The Power of Negative Thinking: On Trauma and Validation April 14, 2019

It was my last year of high-school, late at night, and my boyfriend, J, was driving me home. Or rather, that’s where he was supposed to be driving me. Instead, he put on some loud and violent music that I told him I didn’t like and started driving out to the middle of nowhere. As he drove, he talked about how he wanted to kill me.

My emotional reaction at the time was slightly puzzling, but also pleasing to me. I felt practically nothing. I wasn’t afraid. I didn’t start crying or beg for my life. I wasn’t even mad. I remember watching the situation unfold as if I were a disinterested onlooker. My primary reaction was a kind of detached confusion: J’s behaviour made no sense, it was irrational, disproportionate, impossible to understand.

I can’t remember whether I said anything or just sat there in unresponsive silence, but eventually he drove me home.
And I continued to feel nothing. When he later insisted that he still didn’t want to break up with me, that he just felt there was something special between us, I was even more confused. I told him that I thought he was being irrational, that he didn’t seem to want what I was offering, and that being in a relationship with me seemed to be causing him more distress than good. However, I respected that he was better positioned to understand his own needs than I was, and if he wanted to continue to see me that was his choice.

Provided, that is, he understood and accepted that the relationship was on the terms that I had established when I first agreed to go out with him: that it was an open relationship, one that did not involve commitment, and would never involve sex.

He insisted that he would rather have that than lose me altogether, and so the relationship continued for another couple of months before he finally decided that I was a cold, emotionally immature, lesbian bitch. He dumped me by sending me a picture of us at our prom. My face was burnt out and a long, angry tirade involving a lot of swearing was written on the back.

I reacted to this more or less as one reacts to a dead mouse or a large turd left on the front porch. I didn’t bother reading the tirade. I dropped it into the trash can in the cafeteria and moved on with my day.

It resurfaced again a few days later. My male best friend – the man who I would later marry – had picked the photo up out of the trash and made photocopies. I think those photocopies might even still be around somewhere, tucked into a drawer in the filing cabinet.

“Have you read this?” he asked.

“No,” I said, wondering why he had bothered to preserve J’s idiotic outburst.

“Don’t you feel guilty?”

Guilty.

Not “Aren’t you scared?” “Aren’t you upset?” “Are you okay?” But “Don’t you feel somehow responsible for this?”

That should have been telling. It should have set off a thousand red flags. But it didn’t. At 17, I was intelligent enough to have read Kant’s Metaphysic of Morals, and rational enough to have implemented it as my ethical philosophy.

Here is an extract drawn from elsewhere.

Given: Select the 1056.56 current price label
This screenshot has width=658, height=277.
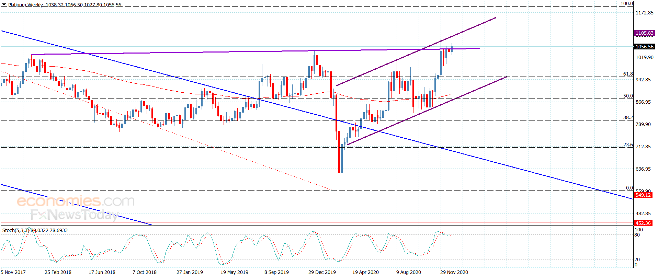Looking at the screenshot, I should 645,47.
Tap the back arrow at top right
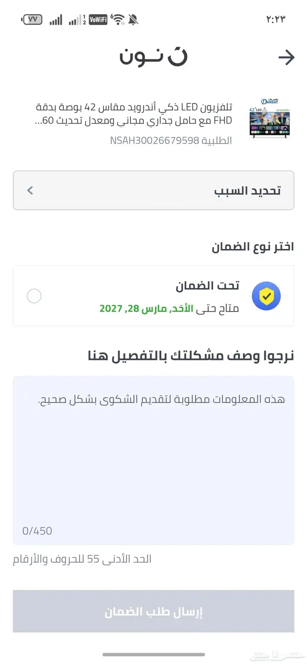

But J was right about one thing: I didn’t get emotions.

Which is why I also didn’t get that my emotional reaction, or rather lack thereof, didn’t mean that I was unaffected by J’s threats and outbursts. I thought I was practising the precise kind of clear. rational detachment that my philosophy prescribed. I didn’t realize that I was actually dissociating from a traumatic series of events.

Which also meant I didn’t realize that I was vulnerable, and I didn’t think about the impact of that relationship on any of the changes that happened in its aftermath.

As far as I was concerned, I was fine. I was happy to have a philosophical discussion with my friend about guilt – which I rejected as a particularly useless emotion. I was still fine when I was walked into class at the end of the year to find that J’s contribution to our Writer’s Craft anthology was basically a not-very-thinly veiled series of murder fantasies in which I starred as the victim. It didn’t bother me when other male friends were unconcerned, seeing this as basically a joke at my expense.

None of it affected me. After all, when a person chose to do evil they were really choosing to harm themselves. If you just decided not to let the evil in, it had no power over you. I was marvelously, rationally unaffected.

I Choose To Be Okay

It would take decades for me to realize that actually I was deeply affected, that by willing myself to be indifferent actually I was just choosing not to deal with the situation. I was pushing all of the emotional reactions deep down into my psyche, where of course they were able to wreak havoc undetected in the deeps.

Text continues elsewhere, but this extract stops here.